What remains to be seen, said Sifry, is if such a candidate can do more by investing in online advertising, rather than traditional media.
That's my biggest hope in all of democracy," said Clay Johnson, the author of the recent book "The Information Diet."
Without TV ads, a candidate would need much less money overall, and that could allow more people to run for public office.
"The way to take money out of politics," Johnson said, "is to eliminate television advertising."
President Barack Obama was at the forefront of the gradual shift to this new political world in 2008, when X-Box players could spot the Obama campaign's "O" logo on in-game billboards.
According to the Obama campaign's first-quarter expenditure reports, among its biggest billers is a company called Bully Pulpit Interactive, a group that specializes in "digital marketing and strategy" to "deliver messages to help shape public opinion." Presidential challenger Mitt Romney is pouring cash into Web ads and mobile apps.
For the candidates who can adapt, the death of TV could be a good thing, said Johnson. "Online ads are nearly a tenth the cost of television ads," he said. "And the inventory and targeting are far superior too."

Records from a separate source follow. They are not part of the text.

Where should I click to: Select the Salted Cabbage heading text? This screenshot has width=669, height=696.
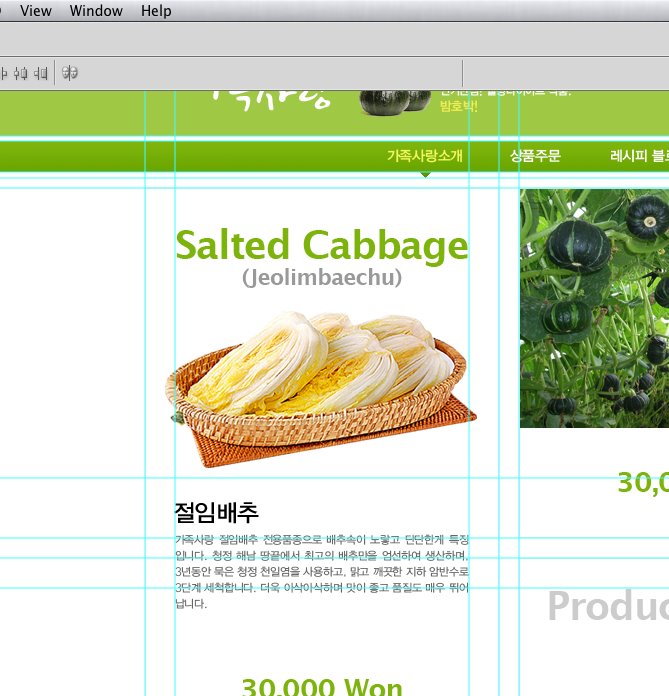pos(321,246)
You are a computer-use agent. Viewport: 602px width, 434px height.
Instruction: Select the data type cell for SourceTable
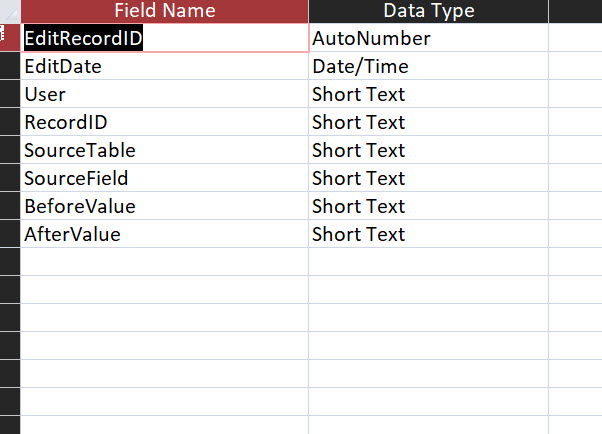[359, 151]
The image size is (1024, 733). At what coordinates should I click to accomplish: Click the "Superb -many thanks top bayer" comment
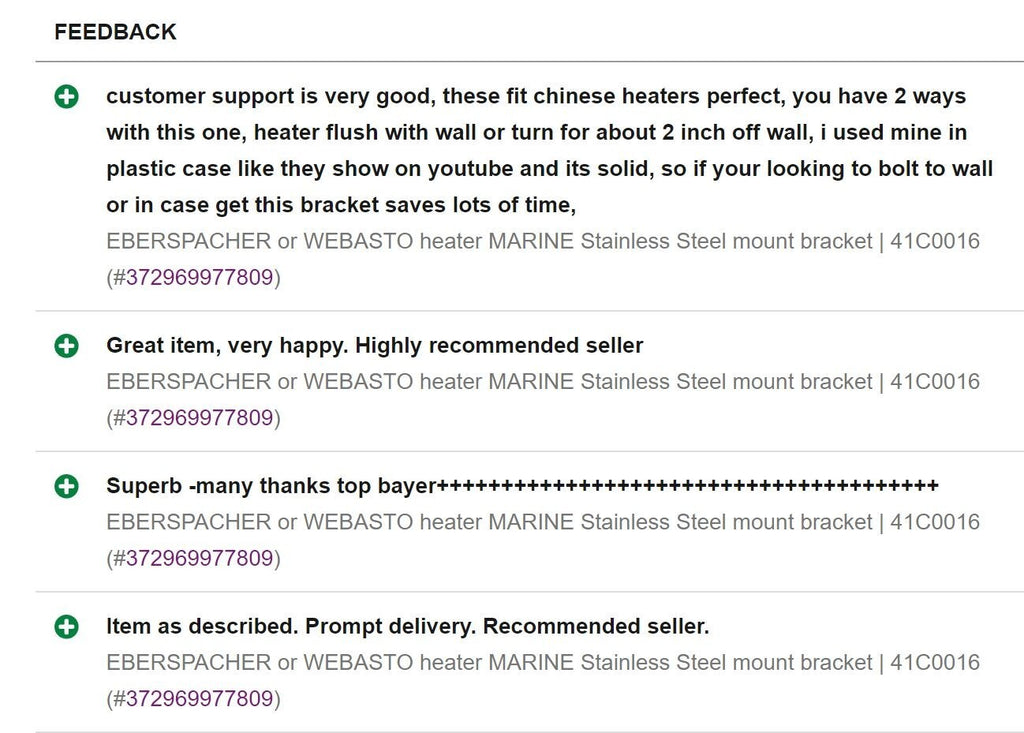271,487
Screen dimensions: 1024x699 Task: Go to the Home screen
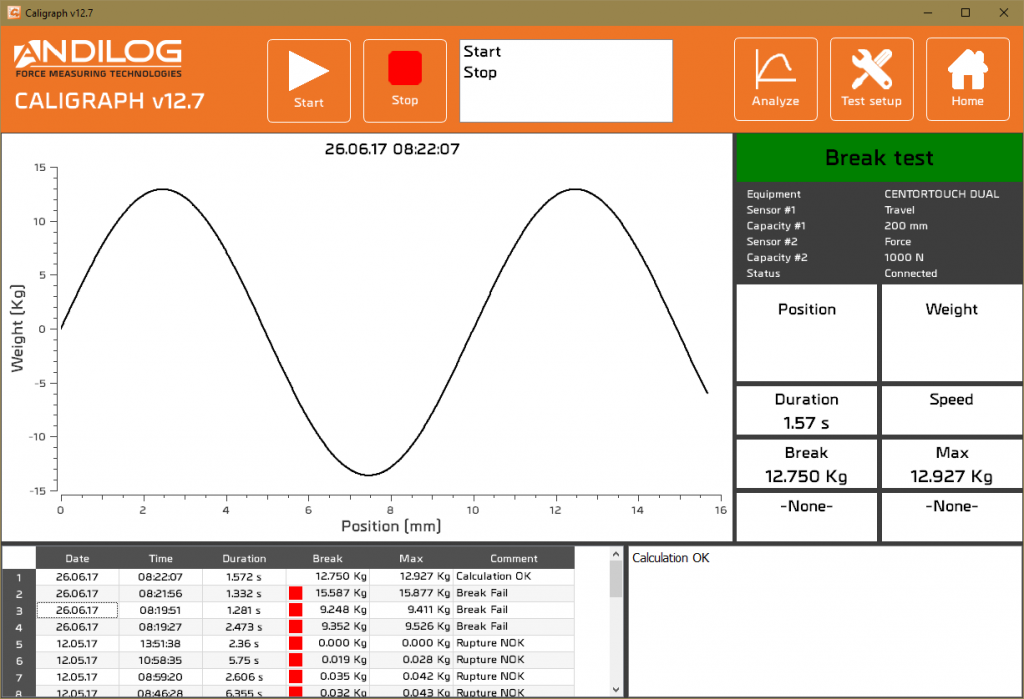[x=967, y=80]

With apps and widgets and online ads, it's much easier for campaigns to track data on the effectiveness of their messages. Most web surfers leave a long, wide trail of information behind them as they click through links, and that data is invaluable to political campaigns. A candidate can tell, for example, which issues fire up 30 year olds, and which motivate 65 year olds.
Campaigns are now using that data to finely craft ads and carefully place them where they'll get the most response. And the more response they get, the less effective those old TV ads become.
This shift in technology, and the money that's saved because of it, could open the door to a change in political culture, from big, expensive, centralized campaigns, to leaner, grass-roots message machines.
Said Johnson, "...To get to people like me, you're definitely not going to buy television ads. You'll buy online ads."